Coachella 2024 Wrap Up

By Bruce Fessier
Background photo by L. Gerber

Torres Martinez Cahuilla tribesman, Derek Duro, is an avid hard rock fan. But he declined to appear with his fellow Cahuilla bird singers at the Coachella Valley Music and Arts Festivals in 2022 and 2023, acknowledging that the festival was being held on the tribe’s ancestral land.

He didn’t think a party atmosphere was right for a spiritual ceremony.

But when the bird singers joined the Britpop group, Blur, on Coachella’s main stage, Saturday, April 13, Duro was there, performing the tribe’s sacred oral histories and dances in traditional garb.

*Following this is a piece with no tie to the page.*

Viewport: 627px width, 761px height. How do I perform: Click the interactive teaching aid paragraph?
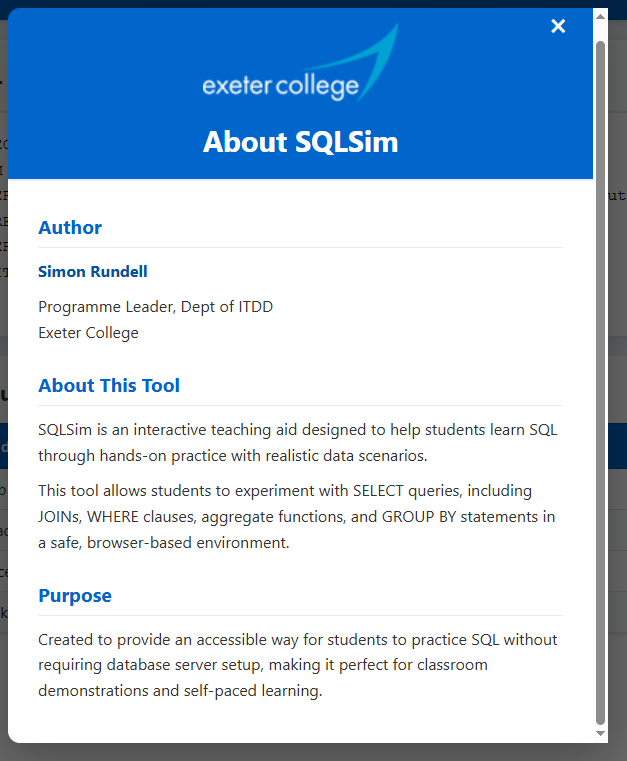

“After speaking with a number of people and some of my elders, I was told I was looking at things a little incorrectly,” Duro said by phone after the festival. “They reassured me that I’d be representing the reservation in a positive way, getting us known, getting it out there that we’re still where we’ve been for thousands of years. This is Cahuilla territory still.”

The east Coachella Valley tribal members sang an ancient narrative during Blur’s set between the highly touted reunion shows of Sublime and No Doubt. Then they stayed on stage as Blur performed “Death of a Party,” a ’90s track selected specifically for this occasion.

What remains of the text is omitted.